This Hilbert space H \mathcal{H} H It is called reproducing kernel Hilbert space . This is due to nuclear K Regenerative , The meet K ( ⋅ , x ) ⋅ f = f ( x ) K(\cdot, x) \cdot f = f(x) K(,x)f=f(x) And K ( ⋅ , x ) ⋅ K ( ⋅ , z ) = K ( x , z ) K(\cdot, x)\cdot K(\cdot, z)=K(x, z) K(,x)K(,z)=K(x,z)
It is called regenerative nucleus .

  1. A necessary and sufficient condition for a positive definite kernel
    Theorem : A necessary and sufficient condition for a positive definite kernel : set up K : X × X → R K: \mathcal{X}\times \mathcal{X} \rightarrow R K:X×XR It's a symmetric function , be K ( x , z ) K(x, z) K(x,z) The necessary and sufficient condition for a positive definite kernel function is for any x i   i n X , i = 1 , 2 , . . . , m , K ( x , z ) x_i\ in \mathcal{X}, i=1,2,...,m, K(x,z) xi inX,i=1,2,...,m,K(x,z) Corresponding Gram matrix :
    K = [ K ( x i , x j ) ] m × n K = [K(x_i, x_j)]_{m\times n} K=[K(xi,xj)]m×n
    It's a positive semidefinite matrix .

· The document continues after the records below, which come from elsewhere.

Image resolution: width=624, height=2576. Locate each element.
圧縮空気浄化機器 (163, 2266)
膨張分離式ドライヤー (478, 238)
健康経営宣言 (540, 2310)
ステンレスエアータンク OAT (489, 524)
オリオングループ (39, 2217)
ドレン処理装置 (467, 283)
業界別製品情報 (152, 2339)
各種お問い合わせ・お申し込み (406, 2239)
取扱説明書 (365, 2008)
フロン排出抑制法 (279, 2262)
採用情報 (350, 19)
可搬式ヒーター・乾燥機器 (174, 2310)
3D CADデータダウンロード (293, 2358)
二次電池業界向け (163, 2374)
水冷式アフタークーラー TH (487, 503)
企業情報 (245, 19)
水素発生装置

Definition : Equivalent definition of positive definite kernel : set up X ⊂ R 2 , K ( x , z ) \mathcal{X} ⊂R^2, K(x, z) XR2,K(x,z) Is defined in KaTeX parse error: Undefined control sequence: \tims at position 13: \mathcal{X} \̲t̲i̲m̲s̲ ̲\mathcal{X} Symmetric functions on , If for any x i ∈ X , i = 1 , 2 , . . . , m , K ( x , z ) x_i \in \mathcal{X}, i=1,2,..., m, K(x,z) xiX,i=1,2,...,m,K(x,z) Corresponding Gram matrix
K = [ K ( x i , x j ) ] m × n K = [K(x_i, x_j)]_{m\times n} K=[K(xi,xj)]m×n
It's a positive semidefinite matrix , said K ( x , z ) K(x, z) K(x,z) It's positive .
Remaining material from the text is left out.